The alleged explosive was discovered by three construction workers working on a parking lot about half a mile from derelict Fukushima power plant reactors, and a spokesman for the Tokyo Electric Power Company (TEPCO), the company that owns the plant, said the 85-centimeter (2.9 foot) long object is thought to be an unexploded bomb the US dropped during the war.
After the object was found TEPCO immediately called the authorities, roping off an area of roughly a kilometer near the reactors and suspending construction work.
The Fukushima Daiichi Nuclear Power Plant experienced a nuclear meltdown after it was damaged by an earthquake that triggered a tsunami in Japan in March 2011. The meltdown was the worst nuclear incident since the 1986 incident at Chernobyl, in what is today Ukraine.
The discovery of the suspected bomb has not had any impact on decommissioning operations.
Although the war ceased more than 70 years ago in 1945, undetonated bombs and shells from the US are still found in Japan occasionally, especially on Okinawa, where a particularly intense battle took place in the closing months of the war.
According to Newsweek, a little over 900 unexploded munitions were found in Japan in 2010. In 2005, when a 2,000-pound bomb was discovered in Tokyo, 7,000 residents had to be evacuated.
The area around the site where the stricken Fukushima now sits was a key target for US bombing operations as a Japanese military airport was once located there, AFP reports.

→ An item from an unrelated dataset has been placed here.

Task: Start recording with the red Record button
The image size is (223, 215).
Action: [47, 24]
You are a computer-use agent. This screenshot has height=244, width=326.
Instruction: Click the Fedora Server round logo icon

Tens of thousands of people remain displaced as the Japanese government and TEPCO continue decommissioning and clean-up operations expected to span 40 years. Most of the people who left lived in Fukushima prefecture, where high radiation now makes habitation impossible.
Though no deaths have been directly linked to the Fukushima meltdown itself, TEPCO executives went on trial in late June for professional negligence that resulted in patients evacuated from a nearby hospital suffering injury or death. All three executives have plead not guilty.